24 Eylül 2015 Perşembe

Eldivenler,Hikayeler

...
İçinde yaşadığı anı parlatmak ister gibi,üzerinde oturduğumuz sedirin eteklerindeki sutaşlarına okşarcasına dokunuyor. Yarısı annemden kalma,diğer yarısı eskicilerden toplanmış eşyalarla döşenmiş bu evin, içinde bulunduğu mahalleye yakıştığını düşünmüşümdür. Pek kullanılmadığı halde büfenin üstündeki yerini koruyan, üzeri dantelle örtülü eski model radyo bile geçmişin başını bekler gibi sanki. "Hatırlıyor musun," diyorum."Bir keresinde bana ne demiştin?" "Neydi," diye soran bakışlarla bakıyor yüzüme.'Sen niye iyi bir çevirmensin biliyor musun?'demiştin bana.'Çünkü sen geçmiş zamanda yaşıyorsun.Edebiyat dediğin geçmiş zaman işidir.' Doğru söylemiştin. Sahiden de öyledir.Edebiyatla uğraşan insan şimdiki zamanda iğreti durur." Başını öne eğerek gülümsüyor.
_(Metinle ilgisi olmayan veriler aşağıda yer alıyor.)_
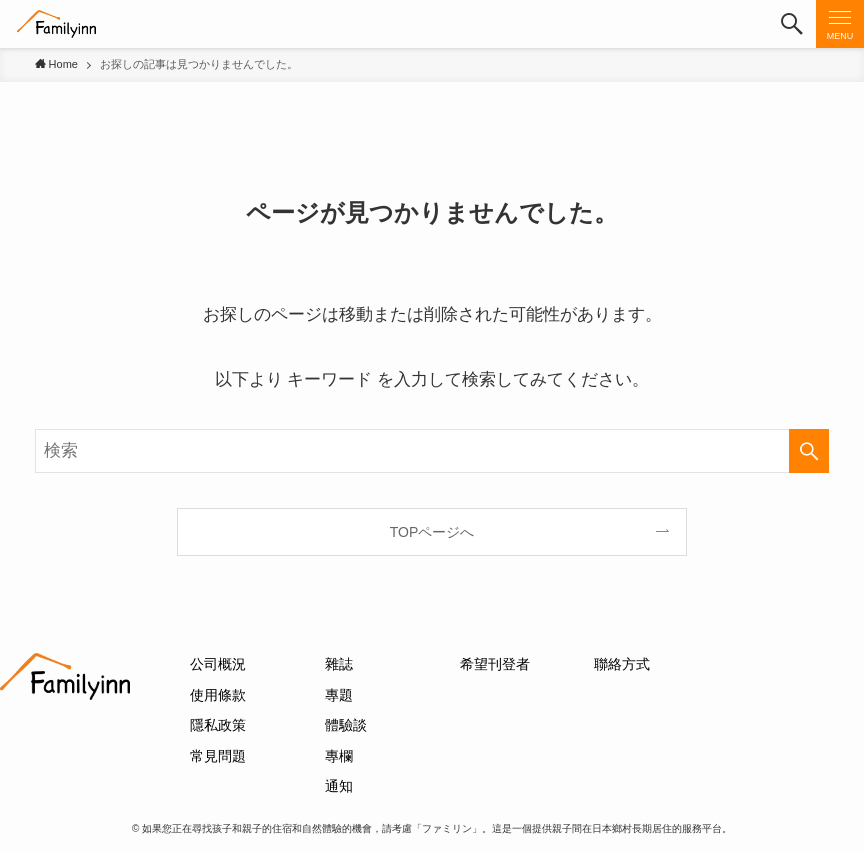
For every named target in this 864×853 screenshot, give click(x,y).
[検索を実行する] (809, 451)
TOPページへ (432, 532)
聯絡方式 (622, 664)
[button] (792, 24)
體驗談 (346, 725)
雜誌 (339, 664)
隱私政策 (218, 725)
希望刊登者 (495, 664)
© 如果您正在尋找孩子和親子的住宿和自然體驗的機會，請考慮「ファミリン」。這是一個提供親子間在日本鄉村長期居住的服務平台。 (432, 828)
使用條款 (218, 695)
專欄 (339, 756)
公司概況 (218, 664)
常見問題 (218, 756)
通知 (339, 786)
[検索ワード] (432, 451)
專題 (339, 695)
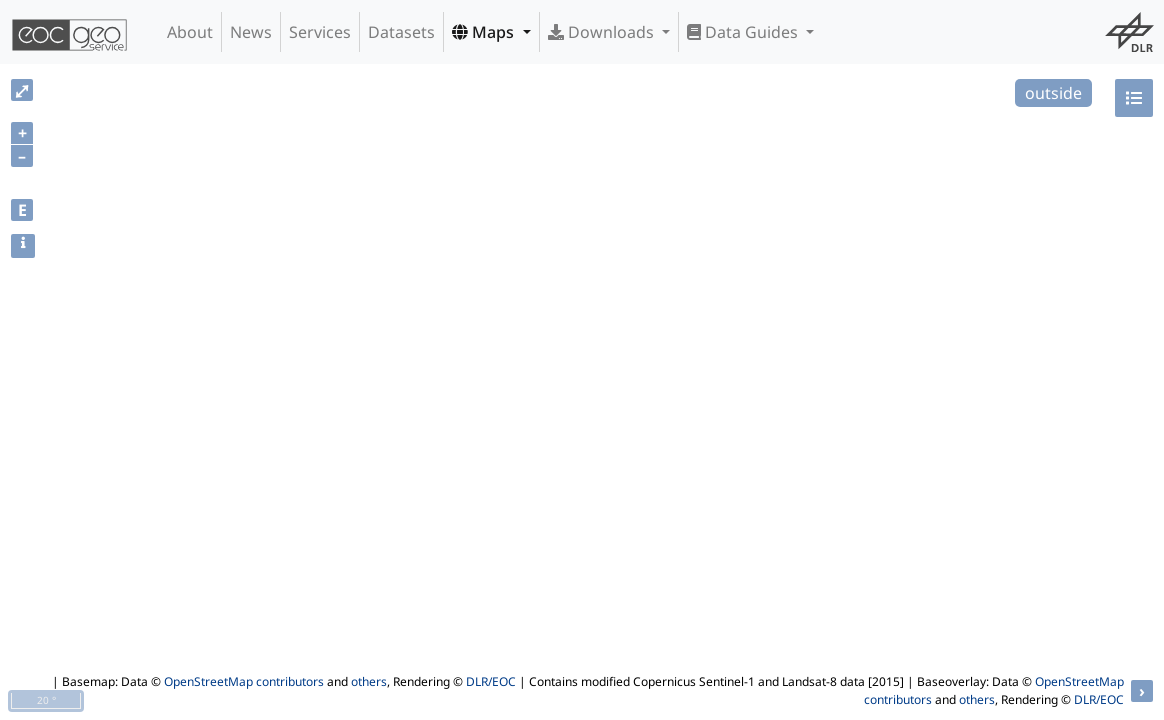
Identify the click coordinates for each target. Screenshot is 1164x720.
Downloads (603, 32)
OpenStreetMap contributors (244, 681)
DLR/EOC (491, 681)
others (369, 681)
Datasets (401, 32)
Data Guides (744, 32)
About (190, 32)
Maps (485, 32)
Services (320, 32)
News (251, 32)
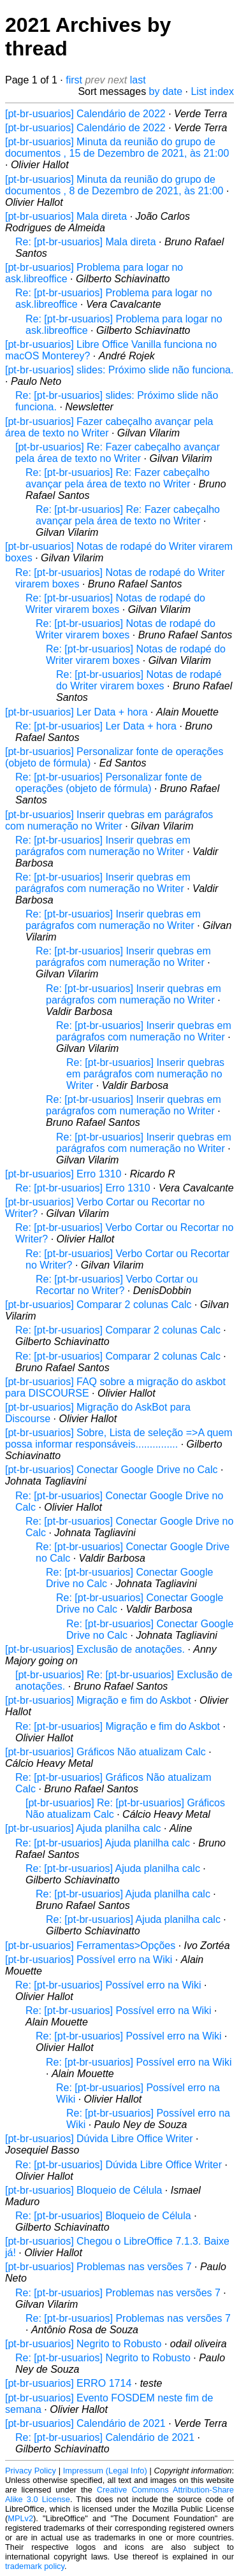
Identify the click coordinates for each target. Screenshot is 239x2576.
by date (165, 91)
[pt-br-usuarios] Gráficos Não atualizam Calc (105, 1751)
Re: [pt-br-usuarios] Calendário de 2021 (104, 2437)
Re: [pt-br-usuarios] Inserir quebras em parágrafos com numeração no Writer (103, 846)
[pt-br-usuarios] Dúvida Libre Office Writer (99, 2138)
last (138, 80)
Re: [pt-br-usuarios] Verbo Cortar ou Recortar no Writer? (117, 1285)
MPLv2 (20, 2518)
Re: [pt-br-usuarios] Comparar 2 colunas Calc (118, 1330)
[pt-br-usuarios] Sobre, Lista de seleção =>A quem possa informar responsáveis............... (119, 1438)
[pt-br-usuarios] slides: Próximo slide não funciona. (119, 369)
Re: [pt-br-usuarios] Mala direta (85, 241)
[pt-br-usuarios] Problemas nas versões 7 (98, 2266)
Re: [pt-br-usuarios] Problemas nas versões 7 (118, 2292)
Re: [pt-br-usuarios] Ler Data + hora (96, 726)
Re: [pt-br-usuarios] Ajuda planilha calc (102, 1843)
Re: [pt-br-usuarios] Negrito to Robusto (103, 2357)
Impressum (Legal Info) (105, 2470)
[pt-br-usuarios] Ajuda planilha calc (83, 1828)
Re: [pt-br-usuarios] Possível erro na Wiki (108, 1985)
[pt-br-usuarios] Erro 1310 (63, 1174)
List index (212, 91)
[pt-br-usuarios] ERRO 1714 (68, 2383)
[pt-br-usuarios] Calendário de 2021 (85, 2423)
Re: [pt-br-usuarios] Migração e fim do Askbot (117, 1726)
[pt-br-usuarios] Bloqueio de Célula (83, 2190)
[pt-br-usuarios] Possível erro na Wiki (88, 1959)
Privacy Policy (30, 2470)
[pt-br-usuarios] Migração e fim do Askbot (98, 1700)
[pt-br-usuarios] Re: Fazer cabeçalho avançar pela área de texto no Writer (117, 453)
Hatırlıyor mu o sözlerini, unutmuş mu, belli değil. Susuyorum. Kimi özel anlara özgü saydam bir şefkatle gülümsüyorum ona.
...

Murathan Mungan'ın "Eldivenler" adlı hikayesini ilk olarak yıllar önce "Adam Öykü" dergisinde okumuştum ve çok etkilenmiştim. Zamanla tekrar tekrar okumuştum. Bu adla bir öykü kitabının olduğunu da kardeşim söylemişti. Uzun zamandır okumak istiyordum. Murathan Mungan hep özel bir yazar, şair olmuştur benim için. Hayata, hayatın içerisindeki tüm duygularımıza içtenlikle, incelikle, ustalıkla dokunmuştur.